I set to work several months in advance to make the necessary arrangements. The ticketing for the flights was not much of a problem once we had the dates in hand. British Airways had no trouble with our New York-London-Paris-Manchester itinerary, capped by a return flight from London back to New York. A BritRail pass made the train trips within England and Scotland simply a question of researching the schedules on the appropriate dates. I found out how to purchase a multi-day carnet for the Paris Metro in advance in the U.S., so that would be one less thing to worry about while there. Working for a major financial institution in New York, there were no problems obtaining travelers checks in pounds and francs as well as enough foreign currency to get us through the first day in each country (these being the days before the Euro simplified that aspect of travel in western Europe).

Hotel accommodations worked themselves out nearly as well. Researches using the famous Michelin guides for London, Paris, and Scotland, as well as several other guidebooks, helped us decide where to stay. My wife and I both tended to favor staying smaller private hotels over the homogeneous sameness of the large chains, feeling it tends to give a better feeling for he locale and the people, and is often a more personal and friendly experience. It is true that we have from time to time been skunked by this approach, winding up in a place that seemed to be managed by Norman Bates instead of Conrad Hilton, but in all honesty that's only happened very rarely to us. The bit of uncertainty about the quality of the accommodations does add a bit of an edge to one's trip, but for us, the overwhelming majority of the time we have wound up having a very pleasant and positive experience. (I guess find a reliable set of guidebooks also helped in that regard.) So, being generally without U.S. toll-free numbers to call, I embarked on a series of overseas calls, exchanges of faxes, and wire transfers of room deposits with the various places we had chosen to stay. This also gave me my first chance to get a feel for the places and their owners/staff -- did they seem friendly and courteous? In particular, did the hotel in Paris overlook what must have been my stumbling and horribly-accented attempts to converse in French? (They did, and that turned out to be one of the real revelations of our trip: while the French in general have something of a reputation in America of being kind of snotty and looking down on all Americans as boors, I never found that to be so. As the propriétaire d'hôtel explained to us as we sat in the hotel lounge sipping fine cognac late on our second evening in Paris, the French in general (and Parisians in particular) resent the all too common American tourist attitude that everybody there does -- or ought to -- speak English, without making even the least attempt to communicate in French. That's what they consider rude, and rightly so. Our experience was that, no matter whom we were dealing with -- subway conductor, hotel receptionist, taxi driver, waiter, police officer, museum staff, the boucher, the boulanger, and the fabricant de chandelier -- all were perfectly friendly and helpful, as long as our first step was to speak to them in their own language. As badly as we did it, it was obvious that they appreciated the effort.)

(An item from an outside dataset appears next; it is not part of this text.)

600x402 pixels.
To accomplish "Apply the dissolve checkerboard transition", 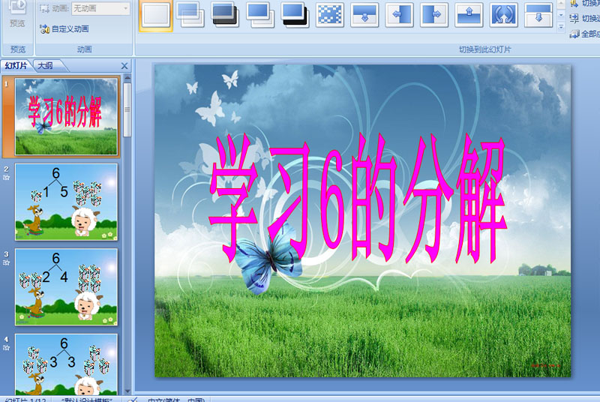I will (x=329, y=15).
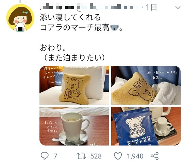Click the retweet count 528
Viewport: 187px width, 166px height.
click(x=96, y=156)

Finally, we needed to arrange to rent a car in Scotland. While British Rail does cover a fair amount of ground, many things we wanted to see and do were well outside the city limits, so our plan was to drive during our sojourn in the Highlands (Edinburgh being a fairly walkable city, albeit somewhat hilly). We had rented a car on our previous visit to Scotland, and we knew that especially in the Highlands, sheep tended to outnumber people and cars by something like twenty to one, so there was relatively little traffic and the driving was easy. Again, the guidebooks proved invaluable in navigating the ins and outs of renting a car overseas, and all the arrangements were quickly squared away.

Finally, the last bit of ground transportation we needed to set up was getting to and from JFK airport in New York. I scouted out an airport shuttle bus that ran from a nearby small city in Connecticut to JFK on a schedule that would allow us to make our flight with plenty of time to spare. A quick trip to their offices and I had a pair of round-trip tickets in hand. My parents would take us to and from the shuttle terminal early in the morning following our wedding, and would pick us up from there on our return. So with all the arrangements made, passports in hand, and visas properly obtained and validated, preparations for our honeymoon trip were essentially complete.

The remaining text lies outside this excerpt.